Curated by Cydney Payton
Museum of Centemporary Art, Denver. 2007
pp. 50-52

"Artist and catalogue contributor Jack Balas captures the boom mood in his poetic essay about being a laborer for hire. His description of driving across the country as an art shipper in the 80's expresses the increasing vulnerability of the artist through a portrait of the landscape. Looking in the rearview mirror suggests that the 90's represented the point of no return for the contemporary art world."

Cydney Payton, Executive Director / Chief Curator, MoCA Denver.

 

 

THE FRONT RANGE AND THE RANGE OF IDENTITY

(An Essay by Jack Balas)

 

In the beginning was the land, and the land was with truck, and the truck was with art, and I drove the art truck across the land sometimes for forty days but more often for twenty or thirty and stayed in motels.

The land was a cathedral for me since the religion was art, and I was trying to paint the cathedral in my off-time. I was seeing a lot of it in those mid-80's on my route between San Francisco, Los Angeles, Dallas, Chicago and New York, which did not bring me through Colorado except once or twice, until 1985 when I moved to Boulder and all of a sudden saw even more of the land, since I kept my job and was now flying back to the west coast every month to pick up my truck.

┄┄┄┄┄┄

▶ **Jobs**
1. From the catalogue excerpt, list the cities named as points on the route the essayist drove the art truck in the mid-80's.
2. Set down the passage of the catalogue excerpt starting at "(An Essay by" and ending at "up my truck.", without changing a word.

▶ **Data segment**
┄┄┄┄┄┄

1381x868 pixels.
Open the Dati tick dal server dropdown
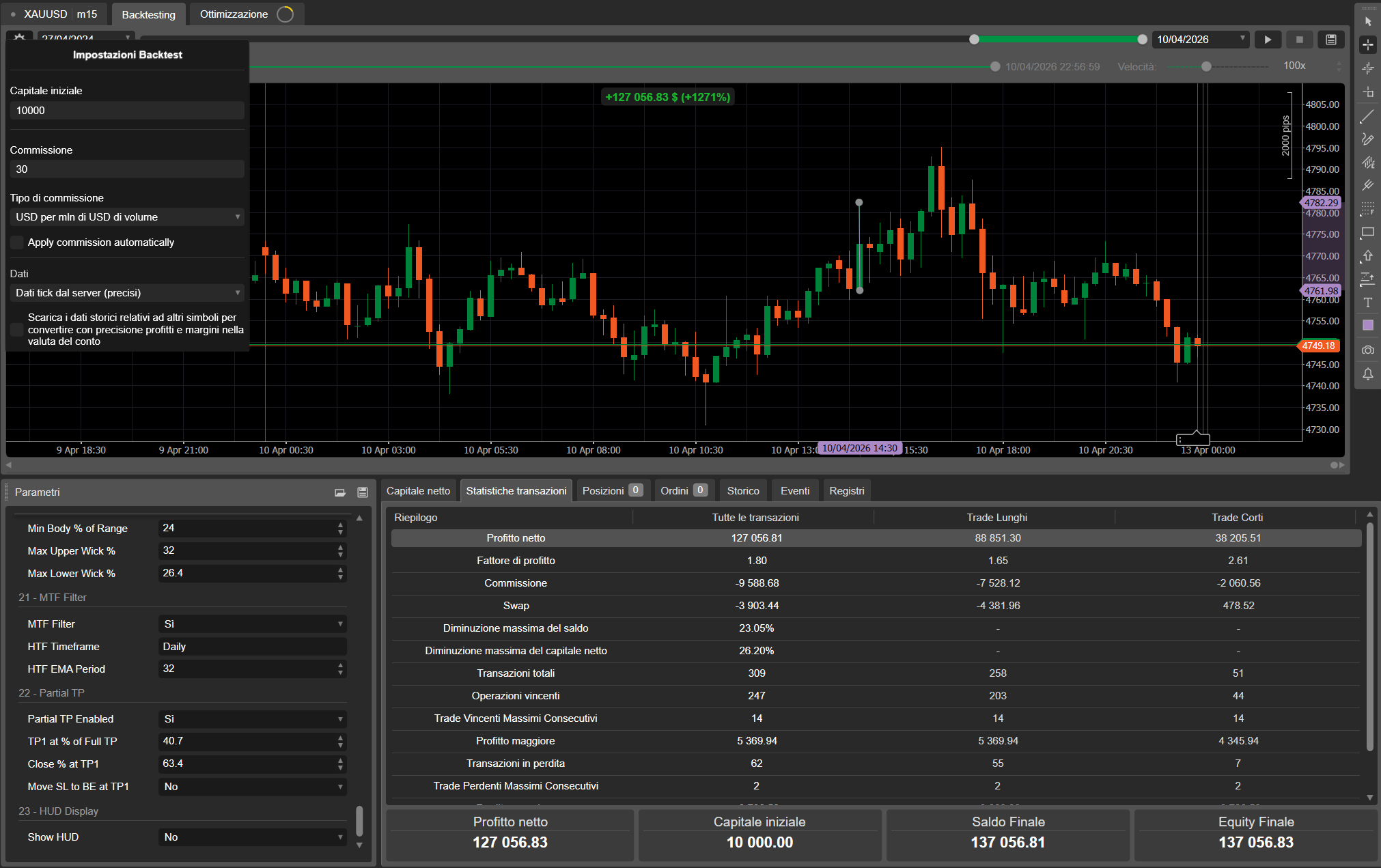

┄┄┄┄┄┄

▶ **Set of answers**
1. San Francisco, Los Angeles, Dallas, Chicago, New York

2.
(An Essay by Jack Balas)

 

In the beginning was the land, and the land was with truck, and the truck was with art, and I drove the art truck across the land sometimes for forty days but more often for twenty or thirty and stayed in motels.

The land was a cathedral for me since the religion was art, and I was trying to paint the cathedral in my off-time. I was seeing a lot of it in those mid-80's on my route between San Francisco, Los Angeles, Dallas, Chicago and New York, which did not bring me through Colorado except once or twice, until 1985 when I moved to Boulder and all of a sudden saw even more of the land, since I kept my job and was now flying back to the west coast every month to pick up my truck.